> _PROBLEM TO WORK ON_
Copy exactly the stretch of data below from the line with "Instruction: Expand truncated" through the line with "React with thumbs up in hover toolbar", including both of those lines.

> _INPUT FOR THIS TASK_
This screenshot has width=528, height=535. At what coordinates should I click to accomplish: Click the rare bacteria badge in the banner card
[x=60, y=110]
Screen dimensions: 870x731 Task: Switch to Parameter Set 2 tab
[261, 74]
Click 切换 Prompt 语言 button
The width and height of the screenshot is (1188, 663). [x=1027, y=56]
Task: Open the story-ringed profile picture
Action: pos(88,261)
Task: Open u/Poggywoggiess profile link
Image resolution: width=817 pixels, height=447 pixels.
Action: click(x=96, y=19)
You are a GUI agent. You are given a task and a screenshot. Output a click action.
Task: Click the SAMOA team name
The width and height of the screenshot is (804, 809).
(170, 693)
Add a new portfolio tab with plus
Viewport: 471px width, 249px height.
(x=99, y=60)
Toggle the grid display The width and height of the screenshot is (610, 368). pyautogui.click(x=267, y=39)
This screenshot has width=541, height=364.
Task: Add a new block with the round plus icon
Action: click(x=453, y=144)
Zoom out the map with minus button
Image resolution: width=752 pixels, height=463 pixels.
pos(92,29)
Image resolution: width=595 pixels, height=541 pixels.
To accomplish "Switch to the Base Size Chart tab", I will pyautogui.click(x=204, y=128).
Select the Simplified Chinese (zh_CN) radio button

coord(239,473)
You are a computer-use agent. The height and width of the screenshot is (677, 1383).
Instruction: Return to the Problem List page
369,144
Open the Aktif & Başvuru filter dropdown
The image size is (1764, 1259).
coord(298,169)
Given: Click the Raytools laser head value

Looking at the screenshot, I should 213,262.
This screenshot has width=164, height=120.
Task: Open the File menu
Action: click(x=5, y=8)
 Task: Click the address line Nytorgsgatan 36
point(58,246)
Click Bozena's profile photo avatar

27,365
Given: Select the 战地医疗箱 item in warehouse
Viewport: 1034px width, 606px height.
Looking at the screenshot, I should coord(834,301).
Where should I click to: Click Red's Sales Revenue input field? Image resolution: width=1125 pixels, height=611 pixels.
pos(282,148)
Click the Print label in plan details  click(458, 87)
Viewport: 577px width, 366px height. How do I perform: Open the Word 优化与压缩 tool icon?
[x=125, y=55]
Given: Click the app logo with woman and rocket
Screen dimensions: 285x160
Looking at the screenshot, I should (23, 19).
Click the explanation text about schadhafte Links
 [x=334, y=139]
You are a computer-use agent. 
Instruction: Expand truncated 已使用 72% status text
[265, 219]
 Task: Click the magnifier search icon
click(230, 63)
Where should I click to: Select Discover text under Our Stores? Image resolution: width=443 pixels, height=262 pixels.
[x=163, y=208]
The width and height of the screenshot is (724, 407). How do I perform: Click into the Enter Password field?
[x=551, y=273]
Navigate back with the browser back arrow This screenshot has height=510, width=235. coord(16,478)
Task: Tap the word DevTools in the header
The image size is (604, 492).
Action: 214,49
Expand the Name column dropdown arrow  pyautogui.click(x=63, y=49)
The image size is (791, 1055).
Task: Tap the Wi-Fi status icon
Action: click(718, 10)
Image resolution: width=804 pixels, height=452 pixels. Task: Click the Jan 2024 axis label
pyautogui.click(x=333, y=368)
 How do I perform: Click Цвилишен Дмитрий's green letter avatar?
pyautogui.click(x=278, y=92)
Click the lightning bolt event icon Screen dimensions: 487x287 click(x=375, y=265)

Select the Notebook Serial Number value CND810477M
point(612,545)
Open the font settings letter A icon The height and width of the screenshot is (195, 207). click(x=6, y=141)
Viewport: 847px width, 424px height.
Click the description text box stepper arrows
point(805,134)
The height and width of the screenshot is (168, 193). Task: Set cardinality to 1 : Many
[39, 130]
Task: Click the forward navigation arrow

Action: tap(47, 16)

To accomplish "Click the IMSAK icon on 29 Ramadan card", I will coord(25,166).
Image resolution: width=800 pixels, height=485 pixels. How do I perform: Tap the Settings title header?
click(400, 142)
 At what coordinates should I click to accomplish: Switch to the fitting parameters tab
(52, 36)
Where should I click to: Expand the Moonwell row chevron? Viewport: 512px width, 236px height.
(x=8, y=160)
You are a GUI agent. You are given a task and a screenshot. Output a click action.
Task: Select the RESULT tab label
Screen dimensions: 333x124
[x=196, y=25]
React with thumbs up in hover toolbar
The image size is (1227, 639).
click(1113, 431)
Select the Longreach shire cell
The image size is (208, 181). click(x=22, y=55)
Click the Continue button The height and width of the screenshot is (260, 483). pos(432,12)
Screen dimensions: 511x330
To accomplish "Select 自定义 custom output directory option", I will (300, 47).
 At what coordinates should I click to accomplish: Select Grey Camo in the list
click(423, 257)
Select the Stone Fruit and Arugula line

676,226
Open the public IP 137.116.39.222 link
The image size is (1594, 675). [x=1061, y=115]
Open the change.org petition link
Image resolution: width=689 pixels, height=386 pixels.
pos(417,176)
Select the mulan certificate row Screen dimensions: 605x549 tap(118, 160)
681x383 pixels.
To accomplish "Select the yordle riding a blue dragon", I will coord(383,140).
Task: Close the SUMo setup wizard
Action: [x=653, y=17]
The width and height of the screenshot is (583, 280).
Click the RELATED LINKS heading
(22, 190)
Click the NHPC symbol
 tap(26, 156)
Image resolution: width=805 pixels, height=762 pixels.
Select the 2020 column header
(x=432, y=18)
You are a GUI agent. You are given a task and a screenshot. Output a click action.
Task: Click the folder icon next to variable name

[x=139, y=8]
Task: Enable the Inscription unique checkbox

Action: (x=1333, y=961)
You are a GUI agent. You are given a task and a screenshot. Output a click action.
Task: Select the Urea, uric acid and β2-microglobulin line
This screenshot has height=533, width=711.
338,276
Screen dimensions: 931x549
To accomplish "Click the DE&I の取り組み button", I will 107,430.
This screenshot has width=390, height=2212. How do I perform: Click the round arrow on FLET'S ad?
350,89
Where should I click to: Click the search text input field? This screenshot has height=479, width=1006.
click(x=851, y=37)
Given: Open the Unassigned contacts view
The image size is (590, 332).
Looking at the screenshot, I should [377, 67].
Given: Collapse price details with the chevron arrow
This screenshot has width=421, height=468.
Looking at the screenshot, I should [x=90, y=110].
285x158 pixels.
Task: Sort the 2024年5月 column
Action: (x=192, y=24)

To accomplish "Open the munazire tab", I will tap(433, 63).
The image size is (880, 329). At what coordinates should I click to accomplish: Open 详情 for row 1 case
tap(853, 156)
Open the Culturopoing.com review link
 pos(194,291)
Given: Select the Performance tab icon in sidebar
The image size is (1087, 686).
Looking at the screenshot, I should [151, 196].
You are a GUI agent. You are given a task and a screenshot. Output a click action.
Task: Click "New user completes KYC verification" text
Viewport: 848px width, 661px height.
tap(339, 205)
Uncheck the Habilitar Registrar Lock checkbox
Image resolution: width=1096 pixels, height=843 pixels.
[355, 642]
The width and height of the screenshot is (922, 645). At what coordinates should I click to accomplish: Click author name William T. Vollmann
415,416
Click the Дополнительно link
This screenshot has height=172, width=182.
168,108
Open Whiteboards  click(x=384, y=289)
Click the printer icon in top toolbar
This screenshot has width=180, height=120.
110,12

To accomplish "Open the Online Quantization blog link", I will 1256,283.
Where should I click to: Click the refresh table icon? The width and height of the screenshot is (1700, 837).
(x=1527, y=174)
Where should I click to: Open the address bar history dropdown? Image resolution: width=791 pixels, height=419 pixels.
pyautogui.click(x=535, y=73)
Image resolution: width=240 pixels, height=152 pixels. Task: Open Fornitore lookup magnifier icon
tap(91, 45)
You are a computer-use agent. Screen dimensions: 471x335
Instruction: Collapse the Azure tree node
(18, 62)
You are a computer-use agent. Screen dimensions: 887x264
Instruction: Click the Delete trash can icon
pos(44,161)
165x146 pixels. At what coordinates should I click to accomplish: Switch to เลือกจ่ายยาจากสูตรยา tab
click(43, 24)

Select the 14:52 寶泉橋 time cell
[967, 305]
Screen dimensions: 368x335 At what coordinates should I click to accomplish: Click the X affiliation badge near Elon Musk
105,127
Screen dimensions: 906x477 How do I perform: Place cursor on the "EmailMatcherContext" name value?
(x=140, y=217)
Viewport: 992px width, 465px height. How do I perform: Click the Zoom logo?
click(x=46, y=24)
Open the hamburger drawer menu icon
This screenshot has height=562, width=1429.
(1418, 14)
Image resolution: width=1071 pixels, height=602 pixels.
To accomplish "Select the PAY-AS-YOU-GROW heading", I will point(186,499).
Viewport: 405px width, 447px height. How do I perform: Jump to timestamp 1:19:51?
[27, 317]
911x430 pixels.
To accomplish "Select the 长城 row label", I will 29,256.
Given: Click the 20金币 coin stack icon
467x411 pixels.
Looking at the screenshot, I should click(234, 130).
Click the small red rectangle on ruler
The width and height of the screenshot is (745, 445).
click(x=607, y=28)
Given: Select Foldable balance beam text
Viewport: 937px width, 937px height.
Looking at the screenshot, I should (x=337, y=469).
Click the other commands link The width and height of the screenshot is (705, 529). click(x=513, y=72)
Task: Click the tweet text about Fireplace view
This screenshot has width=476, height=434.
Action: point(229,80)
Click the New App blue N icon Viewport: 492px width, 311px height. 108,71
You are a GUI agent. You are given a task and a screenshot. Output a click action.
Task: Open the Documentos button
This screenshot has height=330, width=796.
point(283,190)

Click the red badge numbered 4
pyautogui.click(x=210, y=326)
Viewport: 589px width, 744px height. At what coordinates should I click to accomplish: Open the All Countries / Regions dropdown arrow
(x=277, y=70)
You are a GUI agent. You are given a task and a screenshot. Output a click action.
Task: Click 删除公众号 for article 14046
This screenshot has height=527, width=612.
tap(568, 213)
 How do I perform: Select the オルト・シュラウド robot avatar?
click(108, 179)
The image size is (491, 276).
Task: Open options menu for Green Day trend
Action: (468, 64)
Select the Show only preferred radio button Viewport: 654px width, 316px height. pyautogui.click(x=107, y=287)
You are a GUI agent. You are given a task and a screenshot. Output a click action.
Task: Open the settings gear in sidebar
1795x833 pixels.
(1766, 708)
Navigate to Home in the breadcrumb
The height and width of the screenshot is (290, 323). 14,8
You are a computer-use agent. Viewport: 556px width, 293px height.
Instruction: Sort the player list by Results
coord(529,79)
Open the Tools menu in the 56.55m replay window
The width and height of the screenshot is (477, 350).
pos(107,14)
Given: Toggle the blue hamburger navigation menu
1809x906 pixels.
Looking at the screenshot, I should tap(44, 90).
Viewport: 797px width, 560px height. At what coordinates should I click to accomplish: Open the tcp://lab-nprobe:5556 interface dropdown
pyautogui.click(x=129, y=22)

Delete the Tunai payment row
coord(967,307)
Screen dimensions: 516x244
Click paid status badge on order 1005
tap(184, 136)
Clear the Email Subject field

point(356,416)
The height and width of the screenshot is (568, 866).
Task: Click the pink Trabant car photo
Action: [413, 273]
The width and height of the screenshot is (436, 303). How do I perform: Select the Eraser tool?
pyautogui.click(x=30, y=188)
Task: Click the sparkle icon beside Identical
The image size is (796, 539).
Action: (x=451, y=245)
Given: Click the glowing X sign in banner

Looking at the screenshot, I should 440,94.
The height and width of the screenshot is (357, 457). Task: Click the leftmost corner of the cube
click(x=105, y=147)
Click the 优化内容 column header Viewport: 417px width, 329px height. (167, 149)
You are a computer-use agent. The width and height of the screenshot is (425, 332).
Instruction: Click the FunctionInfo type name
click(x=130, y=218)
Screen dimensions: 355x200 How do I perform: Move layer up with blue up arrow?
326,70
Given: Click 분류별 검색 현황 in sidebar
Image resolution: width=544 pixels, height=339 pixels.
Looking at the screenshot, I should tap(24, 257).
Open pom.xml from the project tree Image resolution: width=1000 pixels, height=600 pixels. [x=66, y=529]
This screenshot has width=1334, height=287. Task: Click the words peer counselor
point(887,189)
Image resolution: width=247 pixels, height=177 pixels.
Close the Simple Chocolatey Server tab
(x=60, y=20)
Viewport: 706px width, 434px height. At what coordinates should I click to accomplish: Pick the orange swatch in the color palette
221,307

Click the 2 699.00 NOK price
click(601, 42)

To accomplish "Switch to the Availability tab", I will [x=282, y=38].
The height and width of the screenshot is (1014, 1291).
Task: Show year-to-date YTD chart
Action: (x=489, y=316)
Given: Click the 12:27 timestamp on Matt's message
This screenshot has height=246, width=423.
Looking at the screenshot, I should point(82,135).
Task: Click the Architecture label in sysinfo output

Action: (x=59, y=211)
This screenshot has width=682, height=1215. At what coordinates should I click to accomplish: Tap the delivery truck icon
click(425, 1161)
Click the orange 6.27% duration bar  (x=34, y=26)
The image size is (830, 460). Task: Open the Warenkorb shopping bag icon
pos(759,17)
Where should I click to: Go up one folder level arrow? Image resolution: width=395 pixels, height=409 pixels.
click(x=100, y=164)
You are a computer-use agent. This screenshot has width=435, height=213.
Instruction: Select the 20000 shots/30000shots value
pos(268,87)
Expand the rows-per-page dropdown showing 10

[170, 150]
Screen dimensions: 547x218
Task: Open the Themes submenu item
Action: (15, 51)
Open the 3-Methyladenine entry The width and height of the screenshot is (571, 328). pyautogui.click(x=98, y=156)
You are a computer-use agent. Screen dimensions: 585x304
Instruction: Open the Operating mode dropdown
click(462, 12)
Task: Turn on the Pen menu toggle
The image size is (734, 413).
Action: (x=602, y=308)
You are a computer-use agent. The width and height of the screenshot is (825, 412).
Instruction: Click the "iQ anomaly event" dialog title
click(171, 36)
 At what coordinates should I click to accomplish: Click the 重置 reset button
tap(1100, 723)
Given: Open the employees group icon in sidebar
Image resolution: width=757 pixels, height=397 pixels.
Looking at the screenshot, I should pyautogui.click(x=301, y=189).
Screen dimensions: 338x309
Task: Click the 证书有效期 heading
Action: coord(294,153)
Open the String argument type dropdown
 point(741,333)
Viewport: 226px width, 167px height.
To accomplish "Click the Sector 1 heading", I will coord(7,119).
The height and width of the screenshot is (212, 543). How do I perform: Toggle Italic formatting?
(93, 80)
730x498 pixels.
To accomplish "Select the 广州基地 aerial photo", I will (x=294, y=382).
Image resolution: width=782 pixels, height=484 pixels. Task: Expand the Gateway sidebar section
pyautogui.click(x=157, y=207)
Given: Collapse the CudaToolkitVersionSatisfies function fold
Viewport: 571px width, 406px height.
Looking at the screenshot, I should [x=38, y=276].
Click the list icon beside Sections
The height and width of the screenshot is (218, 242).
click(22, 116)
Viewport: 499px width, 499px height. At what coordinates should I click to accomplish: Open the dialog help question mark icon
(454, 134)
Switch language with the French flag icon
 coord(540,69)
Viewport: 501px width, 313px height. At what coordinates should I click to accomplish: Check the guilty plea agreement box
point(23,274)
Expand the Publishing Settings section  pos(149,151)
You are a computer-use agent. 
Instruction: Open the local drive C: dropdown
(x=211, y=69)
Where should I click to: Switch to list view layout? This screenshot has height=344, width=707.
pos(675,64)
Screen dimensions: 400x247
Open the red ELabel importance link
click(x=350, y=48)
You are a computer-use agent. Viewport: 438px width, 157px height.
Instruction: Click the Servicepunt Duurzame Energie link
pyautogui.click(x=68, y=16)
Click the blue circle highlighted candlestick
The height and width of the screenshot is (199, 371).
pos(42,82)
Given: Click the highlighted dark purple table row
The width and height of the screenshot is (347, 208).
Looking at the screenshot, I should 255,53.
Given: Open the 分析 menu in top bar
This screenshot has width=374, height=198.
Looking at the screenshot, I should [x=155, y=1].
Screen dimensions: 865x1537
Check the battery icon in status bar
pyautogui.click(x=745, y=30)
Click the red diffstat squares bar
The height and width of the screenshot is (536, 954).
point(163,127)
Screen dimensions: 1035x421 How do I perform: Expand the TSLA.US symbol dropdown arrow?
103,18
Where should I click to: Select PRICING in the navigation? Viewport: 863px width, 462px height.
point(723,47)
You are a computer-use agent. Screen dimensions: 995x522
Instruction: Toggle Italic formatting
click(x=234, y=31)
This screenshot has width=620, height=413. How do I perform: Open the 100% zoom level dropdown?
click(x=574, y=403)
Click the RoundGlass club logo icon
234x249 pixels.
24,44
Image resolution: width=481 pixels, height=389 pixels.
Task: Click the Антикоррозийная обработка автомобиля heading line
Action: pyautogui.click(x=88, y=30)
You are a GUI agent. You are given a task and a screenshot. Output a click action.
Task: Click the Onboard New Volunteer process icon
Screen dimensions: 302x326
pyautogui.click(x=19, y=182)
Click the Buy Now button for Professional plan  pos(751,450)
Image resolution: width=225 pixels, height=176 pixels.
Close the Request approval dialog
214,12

> _SOLUTION_
Instruction: Expand truncated 已使用 72% status text
[265, 219]
 Task: Click the magnifier search icon
click(230, 63)
Where should I click to: Select Discover text under Our Stores? Image resolution: width=443 pixels, height=262 pixels.
[x=163, y=208]
The width and height of the screenshot is (724, 407). How do I perform: Click into the Enter Password field?
[x=551, y=273]
Navigate back with the browser back arrow This screenshot has height=510, width=235. coord(16,478)
Task: Tap the word DevTools in the header
The image size is (604, 492).
Action: 214,49
Expand the Name column dropdown arrow  pyautogui.click(x=63, y=49)
The image size is (791, 1055).
Task: Tap the Wi-Fi status icon
Action: click(718, 10)
Image resolution: width=804 pixels, height=452 pixels. Task: Click the Jan 2024 axis label
pyautogui.click(x=333, y=368)
 How do I perform: Click Цвилишен Дмитрий's green letter avatar?
pyautogui.click(x=278, y=92)
Click the lightning bolt event icon Screen dimensions: 487x287 click(x=375, y=265)

Select the Notebook Serial Number value CND810477M
point(612,545)
Open the font settings letter A icon The height and width of the screenshot is (195, 207). click(x=6, y=141)
Viewport: 847px width, 424px height.
Click the description text box stepper arrows
point(805,134)
The height and width of the screenshot is (168, 193). Task: Set cardinality to 1 : Many
[39, 130]
Task: Click the forward navigation arrow

Action: tap(47, 16)

To accomplish "Click the IMSAK icon on 29 Ramadan card", I will coord(25,166).
Image resolution: width=800 pixels, height=485 pixels. How do I perform: Tap the Settings title header?
click(400, 142)
 At what coordinates should I click to accomplish: Switch to the fitting parameters tab
(52, 36)
Where should I click to: Expand the Moonwell row chevron? Viewport: 512px width, 236px height.
(x=8, y=160)
You are a GUI agent. You are given a task and a screenshot. Output a click action.
Task: Select the RESULT tab label
Screen dimensions: 333x124
[x=196, y=25]
React with thumbs up in hover toolbar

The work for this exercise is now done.